例えば、お化け屋敷や暗がりなどが苦手で怖いと感じるときに「恐怖感」を覚えますよね。尊敬の念などはなく、単純に対象を恐れているところが「恐怖」と「畏怖」の違いといえるでしょう。
畏敬
「畏敬(いけい)」とは、「崇高なものや偉大な人をおそれ敬うこと」。「おそれおののくこと」を意味する「畏怖」と似た意味を持っていますが、「畏敬」の方が尊敬する気持ちが多く含まれています。神仏や自然などの大いなる力以外にも、心から尊敬する人物にも用いられる表現です。
敬虔
「敬虔(けいけん)」とは、「敬い慎む気持ちが深いさま」を表します。尊敬の気持ちが強いことは「畏敬」と同じですが、こちらは特に神仏を心から信じ、仕えている場合に使用します。神に対して身も心も捧げているような、宗教的なニュアンスの強い言葉といえるでしょう。
崇敬
「崇敬(すうけい)」とは、「心からあがめ敬うこと」。神仏や立派な人物を心から尊敬しているときに使われます。「畏怖」と同じように、「崇敬の念を抱く」と表現することもできますよ。こちらも、「恐怖心」よりも「尊敬」の気持ちが強い表現です。
対義語とは?
「おそれおののくこと」を意味する「畏怖」の対義語には、どんなものがあるのでしょうか? 一緒に見ていきましょう。
1:軽視
「軽視(けいし)」とは、「物事を軽く見ること」。物事の価値や影響力を認めず、見下げていることをいいます。人の命やことの重大さをあなどっていることを指すことから、「畏怖」とは正反対の意味を持つと考えられますね。
2:侮る
「侮る(あなどる)」とは、「馬鹿にする、軽蔑すること」。人を軽く見て馬鹿にしたり、見下しているさまを表します。物事を軽く見て油断していると、思わぬ失敗を招く可能性もあるでしょう。
英語表現とは?
自然や神仏を「畏怖」する気持ちを英語で表現するとしたら、どのような単語を使えば良いのでしょうか? 英語で「畏怖」や「おそれ」という意味があるのが「awe」です。
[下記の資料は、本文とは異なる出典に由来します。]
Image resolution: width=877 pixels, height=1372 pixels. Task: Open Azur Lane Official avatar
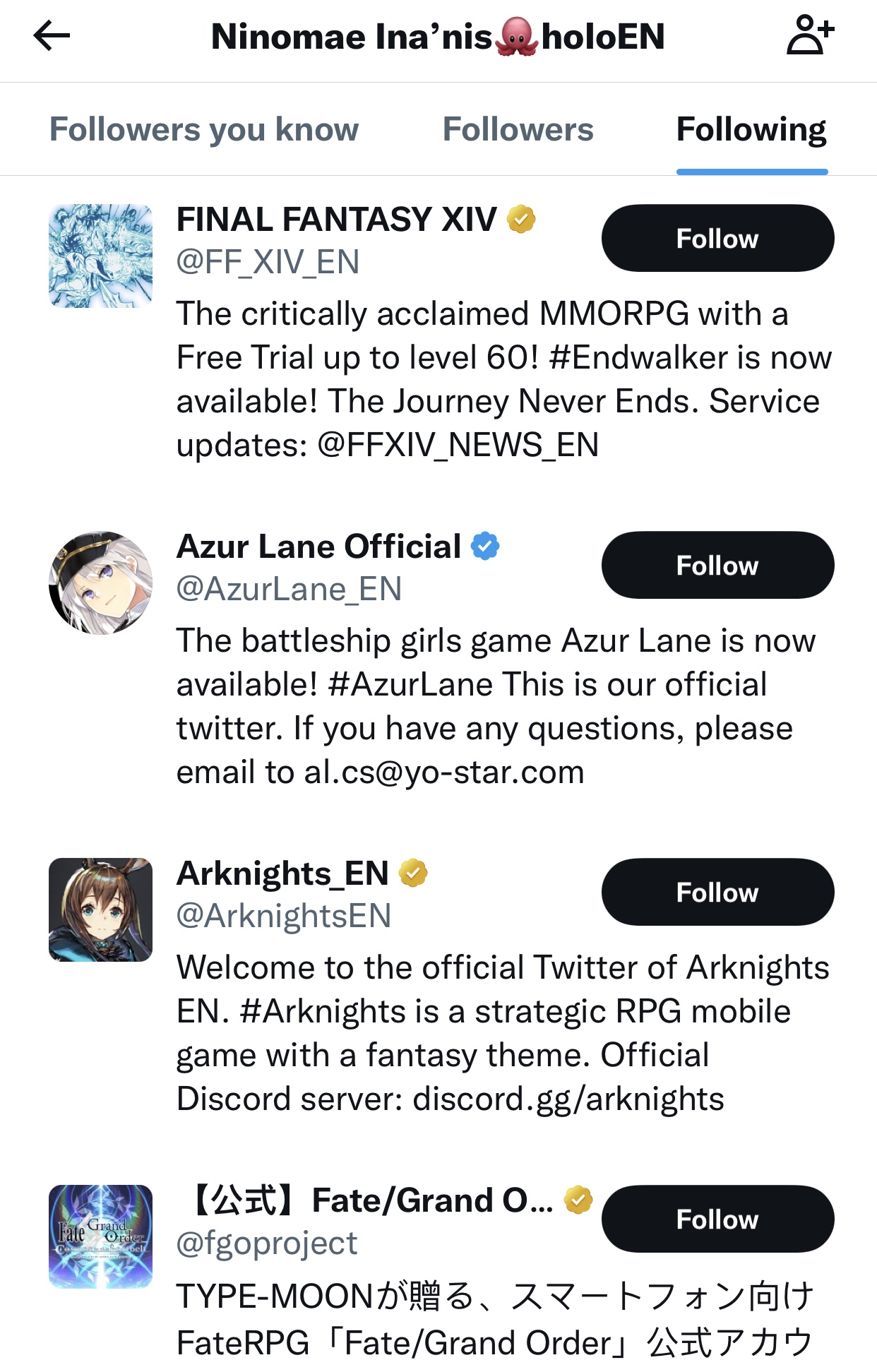[x=100, y=583]
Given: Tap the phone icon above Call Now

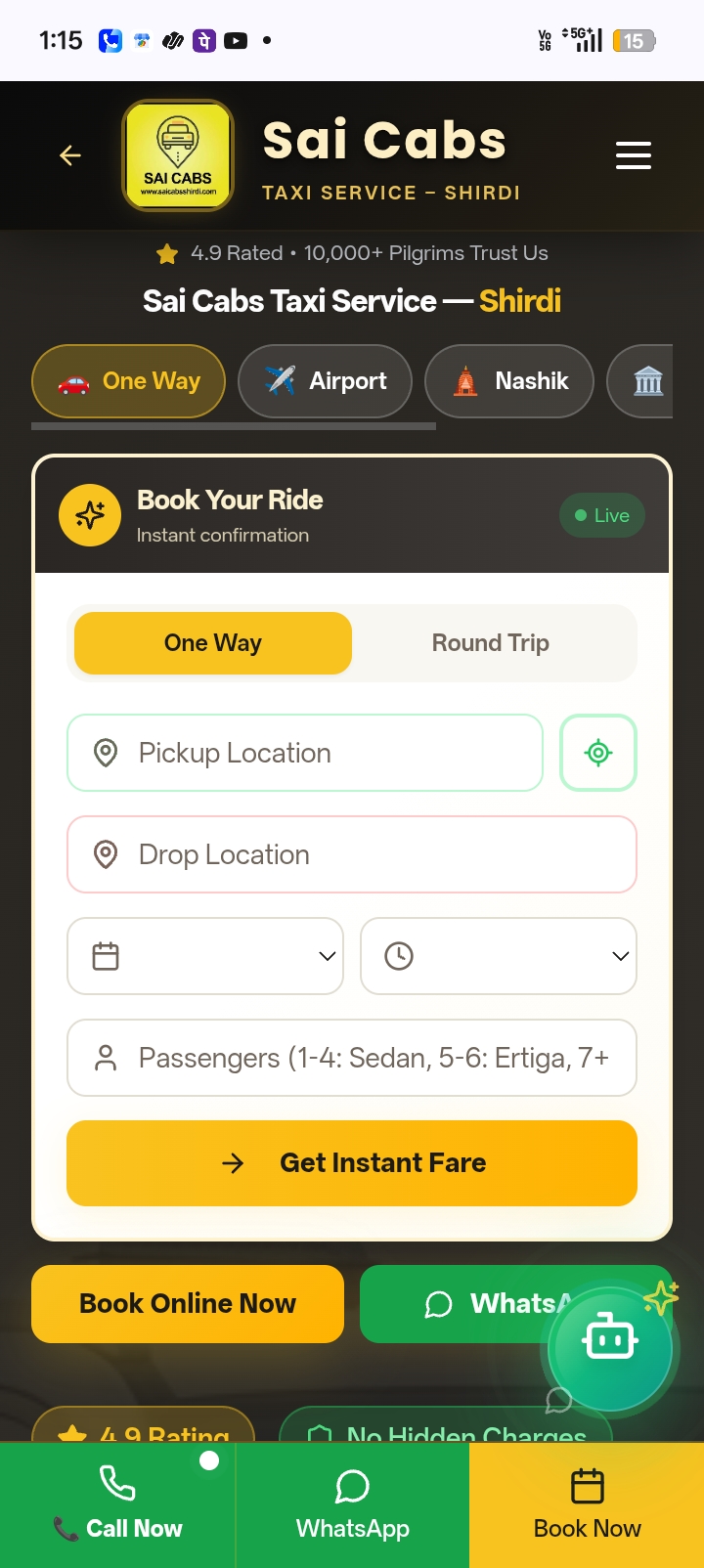Looking at the screenshot, I should point(118,1484).
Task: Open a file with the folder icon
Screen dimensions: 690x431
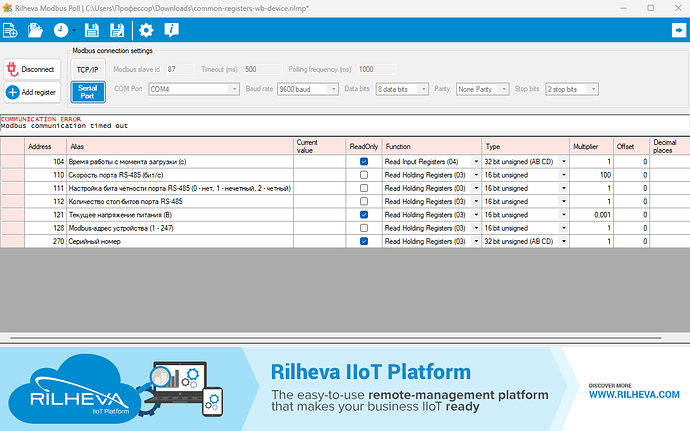Action: [36, 31]
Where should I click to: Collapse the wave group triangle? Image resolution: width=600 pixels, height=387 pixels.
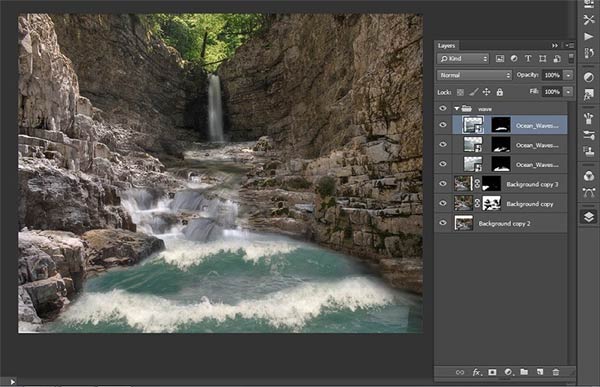pos(457,109)
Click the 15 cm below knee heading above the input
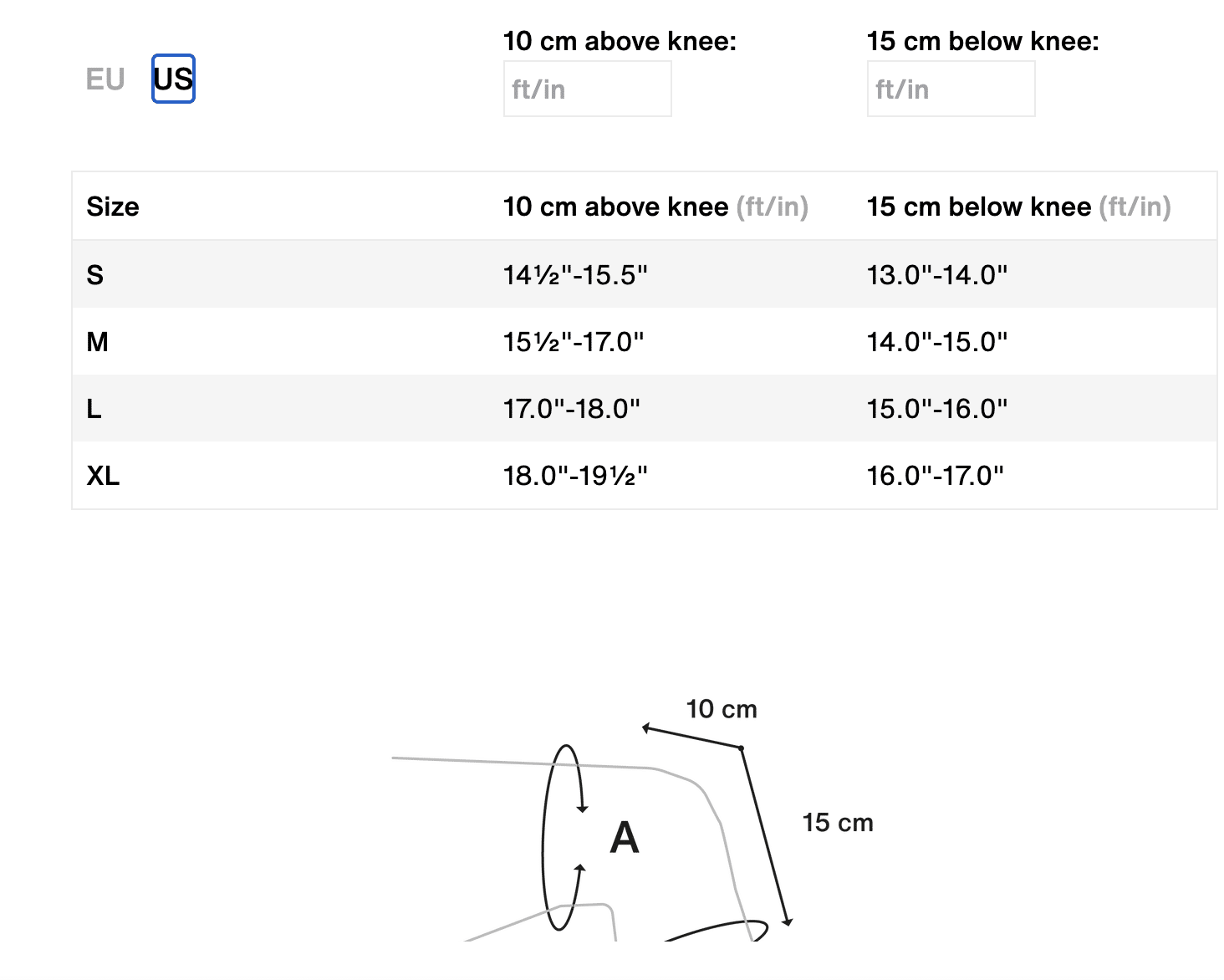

例えば、「畏怖の念を呼び起こす」は、「evoke awe-struck feelings」。「〜を畏怖している」は、「be in awe of」と表現します。
〈例文〉
・He arouses awe in others.(彼は人々に畏怖の念を起こさせる)
・People were in awe of the big earthquake.(人々は大地震に畏怖の念を抱いた)
・Grandmother has a strong awe of God.(祖母は神様を畏怖する気持ちが強い)
・I was in awe of natural disasters.(私は自然災害に対して畏怖の念を覚えた)
最後に
「畏怖」は、科学技術が発達した現代において、あまり感じられなくなった感情かもしれません。それでも近年では、異常気象や災害など人間の力ではどうにもならない事態が増えてきていますね。自然や神仏に対して、慎み深い気持ちを持って接することを大事にしていきたいものです。